Consider the ring $\mathbb Z_n$ where $n=p^a q^b$. Let $[x]\in \langle [p]\rangle \setminus \langle [pq]\rangle$ and $[y]\in \langle [q]\rangle \setminus \langle [pq]\rangle$ where $\langle [p]\rangle $ denotes the ideal generated by $[p]\in \mathbb Z_n$. Here $p<q$ are primes.
Is it true that $\langle [x]\rangle +\langle [y]\rangle =\mathbb Z_n?$
My try::
$[x]\in \langle [p]\rangle \setminus \langle [pq]\rangle\implies [x]=s[p]$ and $[y]\in \langle [q]\rangle \setminus \langle [pq]\rangle\implies [y]=t[q]$.
Also $[x]\notin \langle [pq]\rangle\implies \gcd(s,q)=1$. Also $\gcd(t,p)=1$.

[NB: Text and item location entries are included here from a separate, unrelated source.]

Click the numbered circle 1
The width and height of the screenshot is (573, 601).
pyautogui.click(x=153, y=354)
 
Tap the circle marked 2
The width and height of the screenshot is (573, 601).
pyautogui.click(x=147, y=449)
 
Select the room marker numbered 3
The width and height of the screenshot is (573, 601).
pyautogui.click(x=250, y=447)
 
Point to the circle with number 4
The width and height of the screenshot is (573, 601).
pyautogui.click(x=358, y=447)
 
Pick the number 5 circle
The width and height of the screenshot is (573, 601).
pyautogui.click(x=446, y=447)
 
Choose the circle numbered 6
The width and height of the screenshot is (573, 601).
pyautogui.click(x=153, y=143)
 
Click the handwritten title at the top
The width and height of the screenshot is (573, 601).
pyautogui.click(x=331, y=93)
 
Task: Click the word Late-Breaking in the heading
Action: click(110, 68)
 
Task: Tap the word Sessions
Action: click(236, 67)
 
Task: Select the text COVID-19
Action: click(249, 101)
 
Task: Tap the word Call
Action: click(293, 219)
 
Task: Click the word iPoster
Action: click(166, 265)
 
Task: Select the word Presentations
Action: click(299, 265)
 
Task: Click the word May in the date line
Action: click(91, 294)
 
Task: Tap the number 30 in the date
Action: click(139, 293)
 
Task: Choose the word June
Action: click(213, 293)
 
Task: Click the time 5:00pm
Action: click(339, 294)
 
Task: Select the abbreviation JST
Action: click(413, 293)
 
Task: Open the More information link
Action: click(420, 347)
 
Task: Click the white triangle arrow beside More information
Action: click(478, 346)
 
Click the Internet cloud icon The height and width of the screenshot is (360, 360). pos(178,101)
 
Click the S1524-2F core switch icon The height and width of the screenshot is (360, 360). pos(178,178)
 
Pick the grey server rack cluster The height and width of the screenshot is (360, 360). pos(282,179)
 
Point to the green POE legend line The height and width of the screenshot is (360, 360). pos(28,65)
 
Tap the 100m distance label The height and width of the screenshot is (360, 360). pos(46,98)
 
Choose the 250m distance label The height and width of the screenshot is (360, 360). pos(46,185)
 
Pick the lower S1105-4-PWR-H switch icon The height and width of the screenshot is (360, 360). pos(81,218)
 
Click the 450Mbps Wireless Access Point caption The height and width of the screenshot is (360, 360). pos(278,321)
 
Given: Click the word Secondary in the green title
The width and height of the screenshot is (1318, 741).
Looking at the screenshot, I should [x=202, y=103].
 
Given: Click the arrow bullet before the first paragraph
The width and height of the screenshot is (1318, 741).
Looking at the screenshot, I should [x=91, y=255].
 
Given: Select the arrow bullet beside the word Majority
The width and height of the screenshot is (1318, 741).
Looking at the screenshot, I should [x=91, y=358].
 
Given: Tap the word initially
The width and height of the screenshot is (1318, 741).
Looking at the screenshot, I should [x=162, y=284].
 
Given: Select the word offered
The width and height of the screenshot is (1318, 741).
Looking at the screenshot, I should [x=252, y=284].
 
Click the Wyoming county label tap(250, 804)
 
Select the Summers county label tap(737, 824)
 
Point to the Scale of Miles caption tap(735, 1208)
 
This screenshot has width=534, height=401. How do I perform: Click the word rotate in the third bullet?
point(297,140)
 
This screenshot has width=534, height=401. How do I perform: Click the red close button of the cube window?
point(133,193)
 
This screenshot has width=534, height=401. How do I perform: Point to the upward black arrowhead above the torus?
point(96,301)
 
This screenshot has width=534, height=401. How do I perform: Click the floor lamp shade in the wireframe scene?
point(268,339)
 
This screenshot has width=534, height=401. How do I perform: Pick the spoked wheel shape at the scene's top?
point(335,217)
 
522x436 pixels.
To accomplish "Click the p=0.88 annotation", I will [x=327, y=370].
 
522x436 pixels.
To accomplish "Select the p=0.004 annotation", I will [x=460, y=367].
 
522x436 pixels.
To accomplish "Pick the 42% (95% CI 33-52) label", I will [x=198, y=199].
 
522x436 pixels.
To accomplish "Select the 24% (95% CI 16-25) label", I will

Is it true that $\langle [x]\rangle +\langle [y]\rangle =\mathbb Z_n?$
Can someone please help?
Hint $ $ By Euclid and $\, (p,q) = (t,p) = (s,q) = 1\ $ we have in $\Bbb Z$ $$\begin{align} (sp+tq,\,p)\ \ &=\, (tq,p)\, = (t,p)=1\\[.2em] (sp+tq,\,q)\ \ &=\, (sp,q) = (s,q)=1\\[.2em] \Rightarrow\ (sp+tq,\,p^aq^b)&=\,1\end{align}\qquad$$